━━ Materials provided ━━

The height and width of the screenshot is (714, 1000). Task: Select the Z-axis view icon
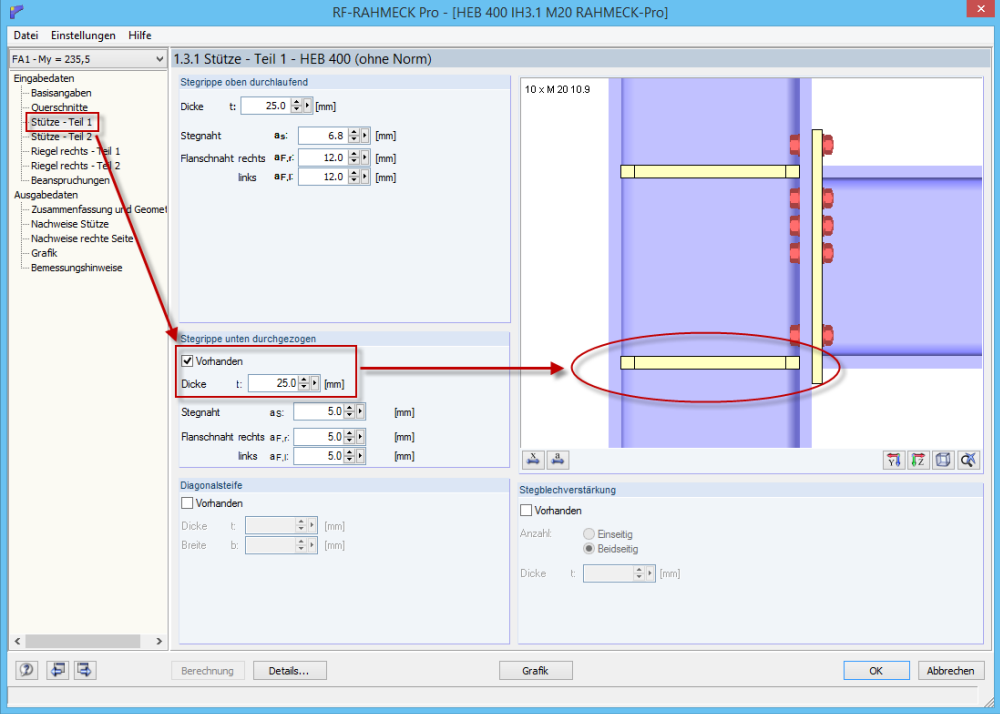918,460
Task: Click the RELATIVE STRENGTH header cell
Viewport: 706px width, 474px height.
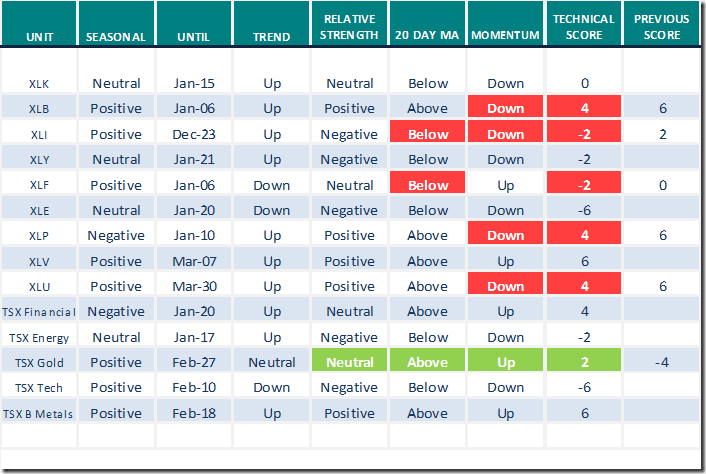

━━━
━━ Materials provided ━━

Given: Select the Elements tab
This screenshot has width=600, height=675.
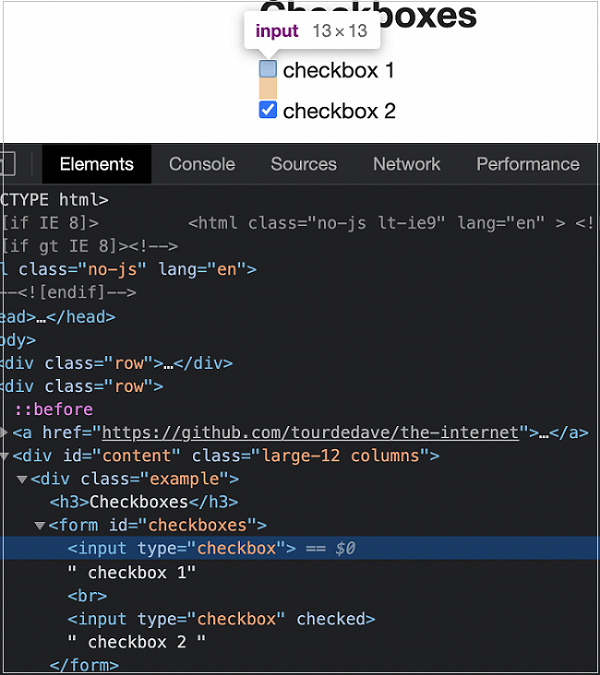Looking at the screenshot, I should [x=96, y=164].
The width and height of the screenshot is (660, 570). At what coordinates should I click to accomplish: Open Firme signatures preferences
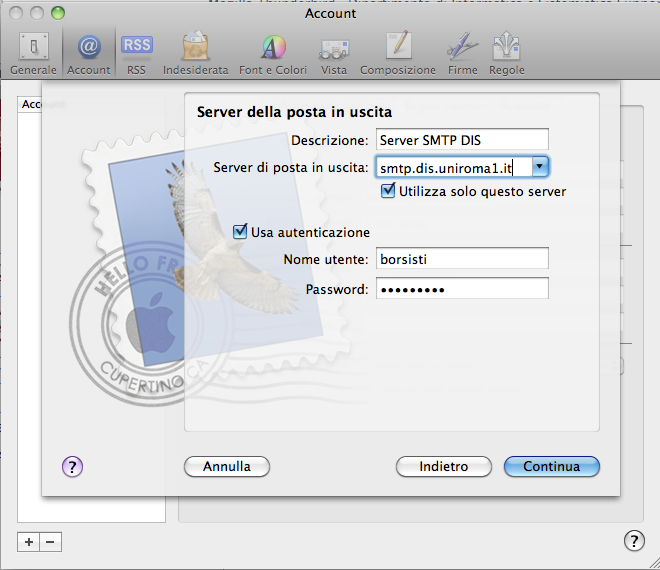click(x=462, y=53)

━━━

In the listing above, find the line with "The height and" and the line with "Viewport: 706px width, 474px height.". Set down both and every line between them, minus the pictures.

## [Task result]
The height and width of the screenshot is (714, 1000). Task: Select the Z-axis view icon
918,460
Task: Click the RELATIVE STRENGTH header cell
Viewport: 706px width, 474px height.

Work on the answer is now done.